Start of Extracted data

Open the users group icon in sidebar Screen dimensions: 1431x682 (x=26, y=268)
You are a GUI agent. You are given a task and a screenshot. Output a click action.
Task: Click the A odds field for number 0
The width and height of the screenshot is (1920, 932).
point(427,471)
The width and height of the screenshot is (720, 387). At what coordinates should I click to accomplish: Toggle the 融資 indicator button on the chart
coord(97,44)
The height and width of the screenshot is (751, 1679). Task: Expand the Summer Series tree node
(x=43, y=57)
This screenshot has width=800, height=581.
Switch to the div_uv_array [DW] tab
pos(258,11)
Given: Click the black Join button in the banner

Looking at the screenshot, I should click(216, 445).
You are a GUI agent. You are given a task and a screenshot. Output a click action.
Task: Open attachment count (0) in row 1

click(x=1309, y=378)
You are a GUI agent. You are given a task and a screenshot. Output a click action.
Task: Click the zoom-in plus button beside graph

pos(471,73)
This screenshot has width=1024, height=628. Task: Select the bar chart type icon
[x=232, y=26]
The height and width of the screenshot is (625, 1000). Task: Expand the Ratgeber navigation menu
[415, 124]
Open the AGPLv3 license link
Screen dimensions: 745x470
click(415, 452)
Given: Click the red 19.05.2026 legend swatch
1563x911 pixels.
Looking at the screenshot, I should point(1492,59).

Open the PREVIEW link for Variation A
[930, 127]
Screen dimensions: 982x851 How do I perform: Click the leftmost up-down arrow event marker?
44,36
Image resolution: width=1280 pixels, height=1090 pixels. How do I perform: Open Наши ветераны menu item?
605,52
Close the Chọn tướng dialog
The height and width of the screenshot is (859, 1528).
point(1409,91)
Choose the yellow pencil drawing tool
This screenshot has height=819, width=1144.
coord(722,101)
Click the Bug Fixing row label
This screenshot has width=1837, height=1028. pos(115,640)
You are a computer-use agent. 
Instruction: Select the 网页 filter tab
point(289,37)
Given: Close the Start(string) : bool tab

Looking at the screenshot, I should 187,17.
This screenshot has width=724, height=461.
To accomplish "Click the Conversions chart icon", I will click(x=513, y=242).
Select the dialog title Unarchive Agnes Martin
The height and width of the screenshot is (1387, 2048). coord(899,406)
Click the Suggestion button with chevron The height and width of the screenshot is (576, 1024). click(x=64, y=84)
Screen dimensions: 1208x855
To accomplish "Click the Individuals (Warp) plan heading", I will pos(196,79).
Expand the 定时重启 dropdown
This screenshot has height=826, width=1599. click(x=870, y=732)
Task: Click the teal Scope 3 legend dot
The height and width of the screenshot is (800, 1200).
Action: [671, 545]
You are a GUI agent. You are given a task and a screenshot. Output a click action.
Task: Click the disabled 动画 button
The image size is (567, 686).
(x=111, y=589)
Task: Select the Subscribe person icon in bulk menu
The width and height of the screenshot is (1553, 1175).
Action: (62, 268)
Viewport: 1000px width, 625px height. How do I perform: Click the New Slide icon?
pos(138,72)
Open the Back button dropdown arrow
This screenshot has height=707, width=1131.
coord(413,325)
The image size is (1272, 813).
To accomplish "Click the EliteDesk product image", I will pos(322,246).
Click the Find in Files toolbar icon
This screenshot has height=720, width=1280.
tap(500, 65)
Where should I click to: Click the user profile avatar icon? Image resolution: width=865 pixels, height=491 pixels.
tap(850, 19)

End of Extracted data

What is being asked
Each line of the records above that holds the word "will" should be counted, and only the final number stated.

Response
3